WHAT TO DO -
**1)** Update the verticillium stripe article by writing out the stretch from "University of Alberta" through "delayed until 2024." with "U of A" changed to "University of Alberta".
**2)** Write what comes next in the verticillium stripe article, starting after its final sentence.

Canola industry leaders have been worried about verticillium stripe and its impact on crop yields for several years.

Reports out of Europe suggest the fungal disease could cause losses of 10 to 50 percent on oilseed rape. However, extreme losses are usually confined to a small number of fields in England and northern Europe.

University of Alberta scientists will soon publish a Canadian estimate to nail down what verticillium means for yield.

“We were the ones who gave the blackleg yield loss model … and the clubroot yield loss model,” said Sheau-Fang Hwang, a plant pathologist with the U of A. “So, everyone expects we will … (provide) the verticillium yield loss model.”

Hwang and her colleagues hoped to release their results this year, but publication will be delayed until 2024.

Verticillium stripe is a relatively new disease for canola growers in Western Canada. It was first discovered in 2014 near Winnipeg.

The fungus, Verticillium longisporum, infects canola and produces tiny, pepper-like sclerotia on or inside the stem of the plant. The sclerotia fall on the soil and into crop stubble after harvest. The small particles move with wind and water to other locations. Farmers can also pick up the fungus on their equipment and boots and transport it to other fields.

The infection interferes with the uptake of water and nutrients. Symptoms include early ripening, plant stunting and leaf chlorosis and shredding or striping of the stem tissue. The symptoms usually appear later in the growing season.

“Looking for verticillium, you have to slough off that outer stem wall … to reveal the micro-sclerotia. That’s a really key (part) of diagnosis,” said Justine Cornelsen, agronomic and regulatory services manager with BrettYoung Seeds and a former agronomist with the Canola Council of Canada.

RAW DATA -

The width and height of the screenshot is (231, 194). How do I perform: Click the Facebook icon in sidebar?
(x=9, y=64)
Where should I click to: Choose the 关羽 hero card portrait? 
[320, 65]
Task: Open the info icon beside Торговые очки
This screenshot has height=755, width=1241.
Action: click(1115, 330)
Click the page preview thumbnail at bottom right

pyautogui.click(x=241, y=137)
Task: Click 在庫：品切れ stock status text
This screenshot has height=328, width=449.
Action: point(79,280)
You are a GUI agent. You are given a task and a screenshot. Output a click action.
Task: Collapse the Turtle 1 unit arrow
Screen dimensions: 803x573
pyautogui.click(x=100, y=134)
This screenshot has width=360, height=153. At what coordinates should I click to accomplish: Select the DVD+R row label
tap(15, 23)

* * *

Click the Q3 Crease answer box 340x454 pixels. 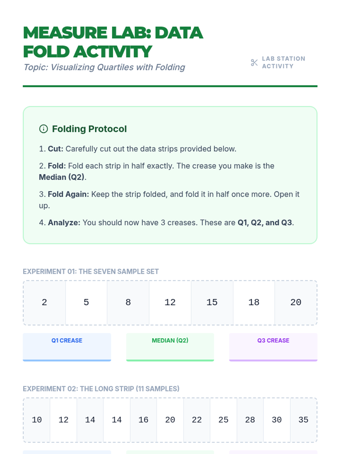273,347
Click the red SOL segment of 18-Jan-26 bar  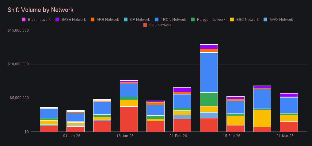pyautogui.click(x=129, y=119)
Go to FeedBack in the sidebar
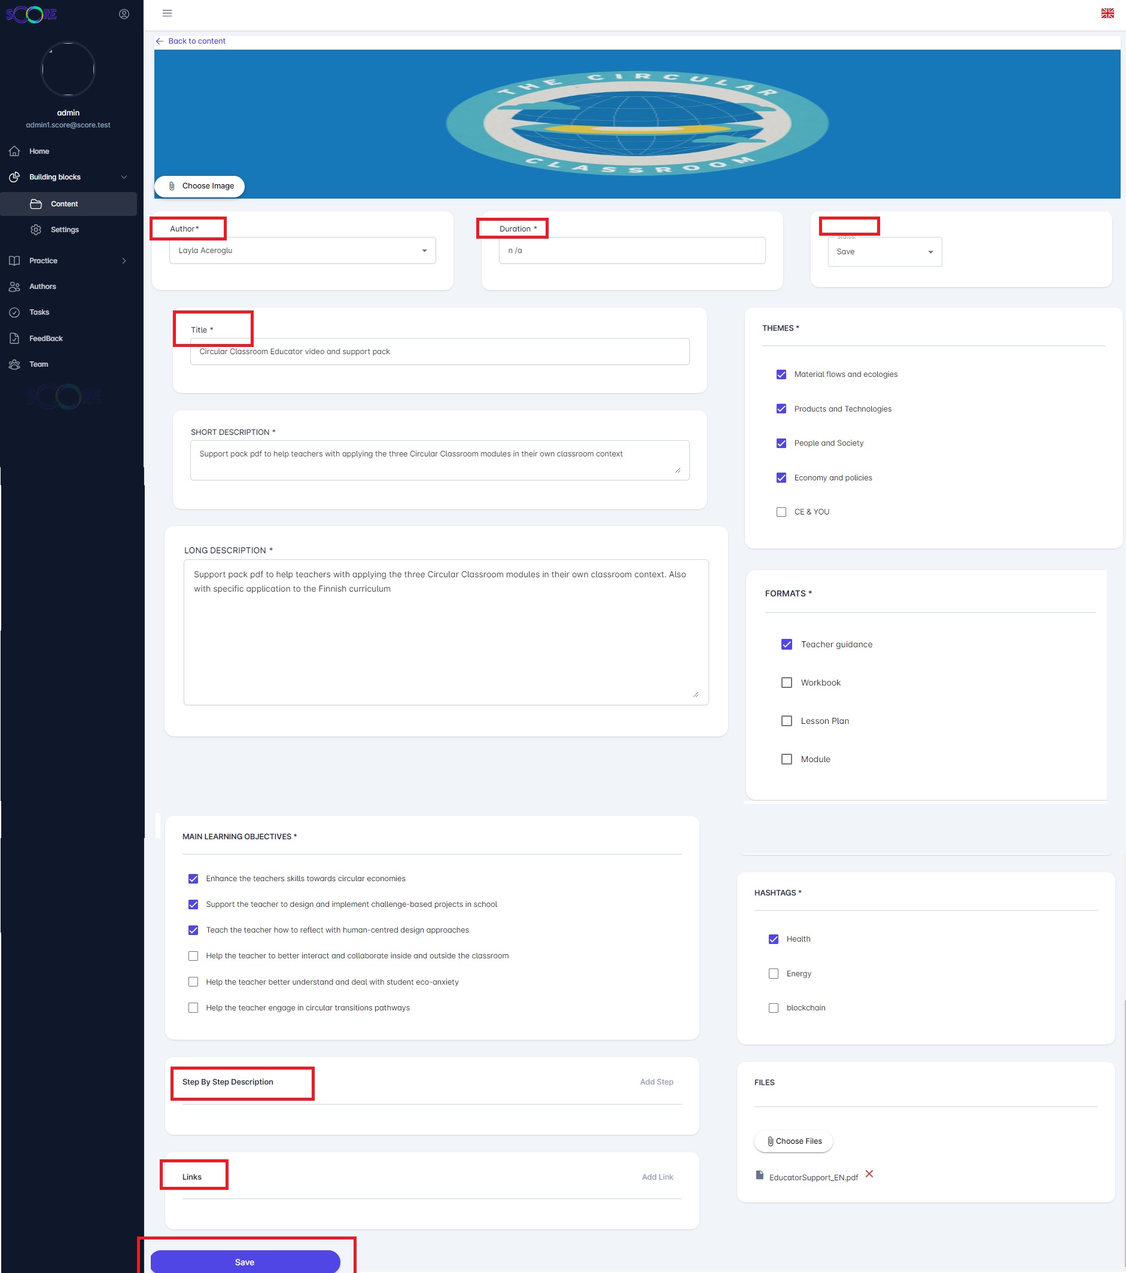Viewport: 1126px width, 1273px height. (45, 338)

...

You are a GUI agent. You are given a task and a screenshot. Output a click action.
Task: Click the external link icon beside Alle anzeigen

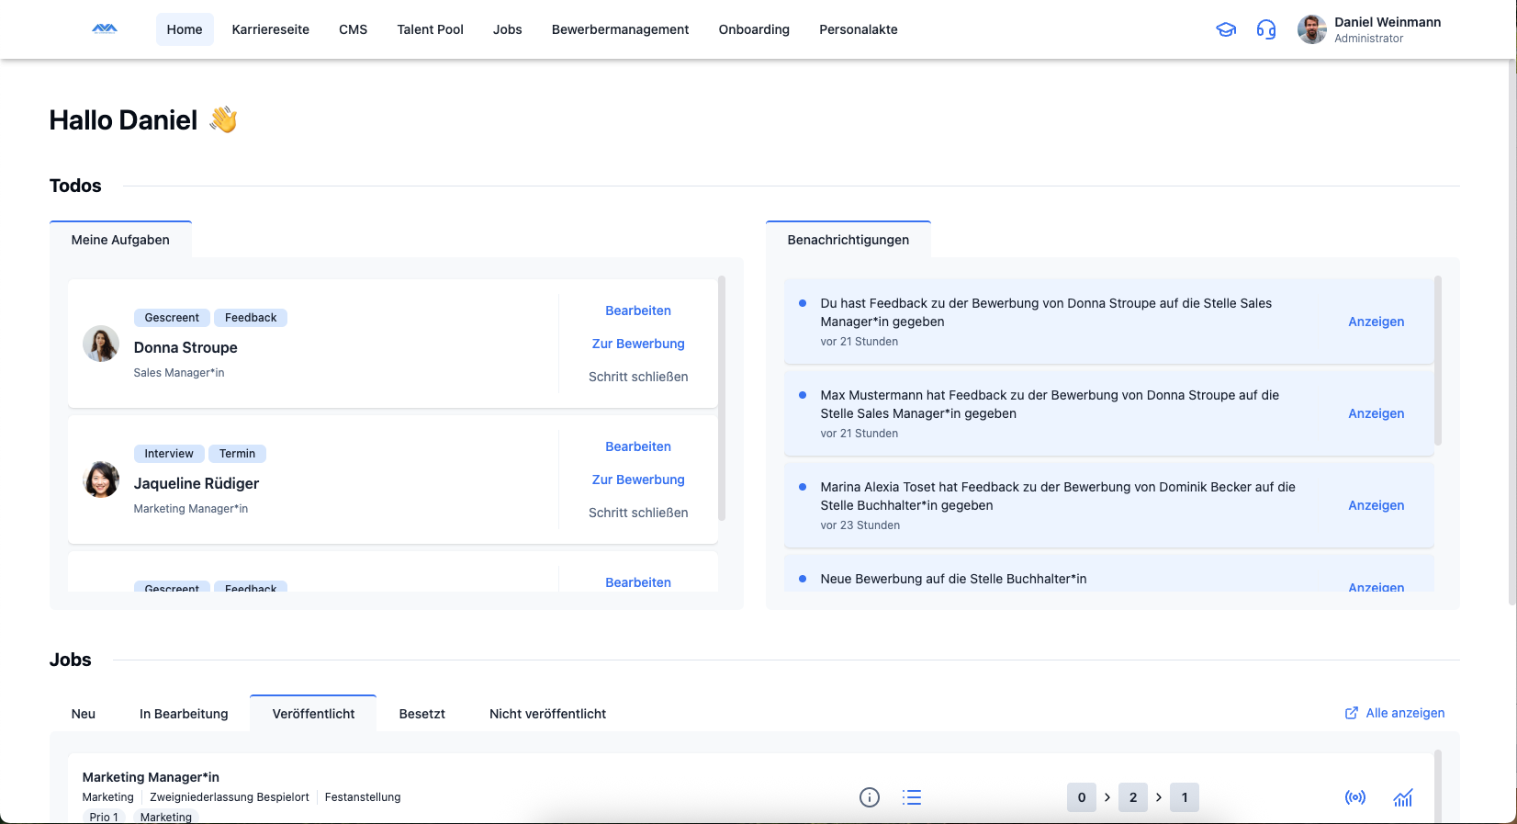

ANSWERS TO THE TASKS -
**1)**
University of Alberta scientists will soon publish a Canadian estimate to nail down what verticillium means for yield.

“We were the ones who gave the blackleg yield loss model … and the clubroot yield loss model,” said Sheau-Fang Hwang, a plant pathologist with the University of Alberta. “So, everyone expects we will … (provide) the verticillium yield loss model.”

Hwang and her colleagues hoped to release their results this year, but publication will be delayed until 2024.

**2)**
On the Prairies, verticillium is most common in Manitoba, where it appeared in 40 percent of canola fields in 2022.

“In Manitoba, we don’t talk much about clubroot. We talk about verticillium,” said Cornelsen, who lives near Virden, Man.

The disease is also spreading across Saskatchewan. It was detected in dozens of eastern Saskatchewan fields in 2022 and in other regions this summer.

Earlier this year, Hwang authored a paper saying verticillium is a significant threat to canola production in Canada. When verticillium and blackleg are present in the same field, the two fungal diseases seem to join forces.

“(When) inoculated together in field and greenhouse experiments, blackleg severity and yield losses increased relative to when (the blackleg pathogen) was applied on its own. The severity of verticillium stripe also tended to increase,” says the 2023 paper, published in Plants.

“The results suggest that the interaction between (blackleg and verticillium) may cause more severe losses in canola.”

Cornelsen has been keeping a close eye on verticillium since it first appeared in Manitoba a decade ago.